# TurnBack: Evaluating Geospatial Cognitive Ability of Large Language Models via Reverse Path Tasks

> TurnBack is an innovative benchmark that evaluates the geospatial reasoning and navigation cognitive abilities of large language models by having them handle reverse path tasks, revealing the strengths and limitations of current models in spatial understanding.

- 板块: [Openclaw Llm](https://www.zingnex.cn/en/forum/board/openclaw-llm)
- 发布时间: 2026-04-05T19:11:03.000Z
- 最近活动: 2026-04-05T19:18:41.384Z
- 热度: 150.9
- 关键词: 地理空间认知, 大语言模型, 基准测试, 空间推理, 导航, EMNLP, 路径规划, 具身智能
- 页面链接: https://www.zingnex.cn/en/forum/thread/turnback
- Canonical: https://www.zingnex.cn/forum/thread/turnback
- Markdown 来源: floors_fallback

---

## [Introduction] TurnBack Benchmark: Evaluating Geospatial Cognitive Ability of Large Language Models via Reverse Path Tasks

TurnBack is an innovative benchmark that assesses the geospatial reasoning and navigation cognitive abilities of large language models through reverse path tasks, revealing the strengths and limitations of current models in spatial understanding. This benchmark has been accepted by EMNLP 2025, with its core innovation lying in the adoption of the "reverse path" paradigm, which tests the model's ability to deeply understand spatial relationships. This article will discuss aspects such as background, methodology, experimental findings, error analysis, and future directions.

## Background: Spatial Intelligence and Spatial Cognitive Challenges of Large Language Models

Geospatial cognition is at the core of human intelligence, involving spatial relationship understanding, path planning, and memory, which are crucial for AI to achieve natural human-computer interaction and autonomous decision-making. Large language models have made significant progress in text understanding and generation, but their spatial cognitive ability remains an open question. The TurnBack benchmark is designed to systematically evaluate this ability.

## Methodology: Innovative Design Ideas of the TurnBack Benchmark

The core innovation of TurnBack lies in its "reverse path" testing paradigm: given a path description from point A to point B, the model is required to generate the reverse path from B back to A. This is not just a direction reversal; it requires the model to understand the relative positions of landmarks, identify reversible/irreversible road segments (e.g., one-way streets), and convert turn instructions (e.g., left turn to right turn), effectively distinguishing between models with true spatial understanding and those relying on surface pattern matching.

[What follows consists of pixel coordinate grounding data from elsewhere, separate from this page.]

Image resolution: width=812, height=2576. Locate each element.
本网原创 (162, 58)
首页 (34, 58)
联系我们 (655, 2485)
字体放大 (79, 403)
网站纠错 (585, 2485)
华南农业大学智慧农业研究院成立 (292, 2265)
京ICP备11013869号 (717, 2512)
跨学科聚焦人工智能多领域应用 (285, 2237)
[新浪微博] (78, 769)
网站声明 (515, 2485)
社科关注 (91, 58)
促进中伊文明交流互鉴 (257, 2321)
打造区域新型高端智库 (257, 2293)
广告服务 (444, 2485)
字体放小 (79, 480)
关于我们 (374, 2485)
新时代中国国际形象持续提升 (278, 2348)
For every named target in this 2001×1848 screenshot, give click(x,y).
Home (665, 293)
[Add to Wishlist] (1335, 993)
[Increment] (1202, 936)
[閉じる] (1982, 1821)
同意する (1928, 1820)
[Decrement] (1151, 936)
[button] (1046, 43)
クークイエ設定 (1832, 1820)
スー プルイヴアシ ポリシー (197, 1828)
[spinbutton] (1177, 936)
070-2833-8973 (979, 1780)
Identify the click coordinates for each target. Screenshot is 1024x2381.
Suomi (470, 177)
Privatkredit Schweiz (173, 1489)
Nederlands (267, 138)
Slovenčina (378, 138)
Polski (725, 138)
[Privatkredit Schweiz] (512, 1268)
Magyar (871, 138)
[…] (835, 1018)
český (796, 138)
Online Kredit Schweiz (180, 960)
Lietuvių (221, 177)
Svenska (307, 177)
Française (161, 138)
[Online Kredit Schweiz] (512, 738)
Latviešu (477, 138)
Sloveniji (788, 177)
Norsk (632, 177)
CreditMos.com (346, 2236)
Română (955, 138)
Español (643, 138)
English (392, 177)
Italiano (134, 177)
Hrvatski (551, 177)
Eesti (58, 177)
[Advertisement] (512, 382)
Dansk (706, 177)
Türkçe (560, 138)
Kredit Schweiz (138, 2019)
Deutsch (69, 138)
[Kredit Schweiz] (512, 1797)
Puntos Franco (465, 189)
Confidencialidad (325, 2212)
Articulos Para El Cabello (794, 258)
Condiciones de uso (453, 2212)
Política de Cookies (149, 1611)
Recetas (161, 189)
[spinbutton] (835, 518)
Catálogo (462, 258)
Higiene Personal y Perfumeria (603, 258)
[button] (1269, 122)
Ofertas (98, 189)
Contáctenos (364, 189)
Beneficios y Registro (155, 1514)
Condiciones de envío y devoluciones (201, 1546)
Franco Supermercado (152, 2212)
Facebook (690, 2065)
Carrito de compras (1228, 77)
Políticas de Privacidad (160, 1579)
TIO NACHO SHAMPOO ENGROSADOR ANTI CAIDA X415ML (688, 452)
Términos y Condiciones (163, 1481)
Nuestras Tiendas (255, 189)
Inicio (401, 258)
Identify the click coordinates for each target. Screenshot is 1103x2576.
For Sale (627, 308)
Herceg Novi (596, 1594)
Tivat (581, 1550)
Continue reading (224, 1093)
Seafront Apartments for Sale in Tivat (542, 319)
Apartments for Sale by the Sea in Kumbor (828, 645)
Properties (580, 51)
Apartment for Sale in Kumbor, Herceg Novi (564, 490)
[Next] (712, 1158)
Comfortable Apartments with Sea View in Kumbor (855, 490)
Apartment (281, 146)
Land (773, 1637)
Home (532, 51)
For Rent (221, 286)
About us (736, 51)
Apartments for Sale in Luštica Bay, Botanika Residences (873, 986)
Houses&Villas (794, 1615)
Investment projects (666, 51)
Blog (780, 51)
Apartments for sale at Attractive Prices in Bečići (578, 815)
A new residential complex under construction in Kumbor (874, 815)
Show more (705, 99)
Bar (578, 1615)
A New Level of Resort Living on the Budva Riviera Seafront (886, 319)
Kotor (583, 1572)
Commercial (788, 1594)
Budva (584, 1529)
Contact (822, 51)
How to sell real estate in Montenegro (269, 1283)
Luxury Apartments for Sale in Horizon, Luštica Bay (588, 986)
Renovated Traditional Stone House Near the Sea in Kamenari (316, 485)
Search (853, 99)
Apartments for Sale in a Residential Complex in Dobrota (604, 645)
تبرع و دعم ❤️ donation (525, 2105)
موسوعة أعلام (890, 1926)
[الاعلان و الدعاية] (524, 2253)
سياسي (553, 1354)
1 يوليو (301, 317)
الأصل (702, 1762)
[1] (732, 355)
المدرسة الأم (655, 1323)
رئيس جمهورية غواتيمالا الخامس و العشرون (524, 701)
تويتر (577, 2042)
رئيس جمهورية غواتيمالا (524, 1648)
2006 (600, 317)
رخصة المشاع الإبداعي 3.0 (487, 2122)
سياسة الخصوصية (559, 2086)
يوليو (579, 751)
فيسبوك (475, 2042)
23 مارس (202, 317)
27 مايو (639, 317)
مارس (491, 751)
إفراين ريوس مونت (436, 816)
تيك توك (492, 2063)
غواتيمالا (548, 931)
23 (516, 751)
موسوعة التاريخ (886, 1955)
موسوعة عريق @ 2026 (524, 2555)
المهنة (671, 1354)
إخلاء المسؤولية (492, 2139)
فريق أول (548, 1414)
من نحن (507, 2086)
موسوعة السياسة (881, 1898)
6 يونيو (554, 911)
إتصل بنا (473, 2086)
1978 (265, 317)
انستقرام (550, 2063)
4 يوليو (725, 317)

## Methodology: Dataset Construction and Task Hierarchy Design

The TurnBack dataset follows linguistic principles and geoinformation science standards, collecting real-world navigation scenarios (urban streets, parks, indoor spaces, etc.). Each sample includes the original path description, reverse path description, and structured verification information. Tasks are divided into different difficulty levels (from simple straight paths to complex multi-turn routes, familiar/unfamiliar environments), allowing evaluation of model performance under varying complexities.

## Experimental Findings: Current State of Spatial Cognitive Ability in Large Language Models

TurnBack uses a multi-dimensional evaluation system, including text similarity metrics (BLEU, ROUGE) and spatial task-specific metrics (path accuracy rate, turn accuracy rate, landmark recognition rate). Experimental results show: current mainstream large language models perform far below human levels; model size is positively but non-linearly correlated with spatial reasoning ability; models face obvious difficulties in handling specific spatial relationships such as relative direction and distance estimation.

## Error Analysis: Systematic Limitations of Spatial Cognition in Large Language Models

In-depth error analysis reveals the systematic limitations of models. Common errors include direction confusion (left-right reversal), distance misjudgment, topological errors (incorrect judgment of landmark connectivity), and lack of ability to recognize irreversible road segments. This indicates that models have not established an inherent flexible spatial representation and rely more on text pattern matching rather than spatial reasoning.

## Application Value and Future Research Directions

The TurnBack benchmark has academic and practical value: it provides a unified standard for evaluating model spatial cognition, guiding model optimization in application scenarios such as navigation systems and intelligent assistants; it reveals the potential limitations of large language models in the field of embodied intelligence. The project is fully open-source (dataset, evaluation code, framework). Future directions include expanding the dataset, developing dedicated architectures for spatial reasoning, exploring multimodal fusion, and injecting spatial knowledge into pre-trained models.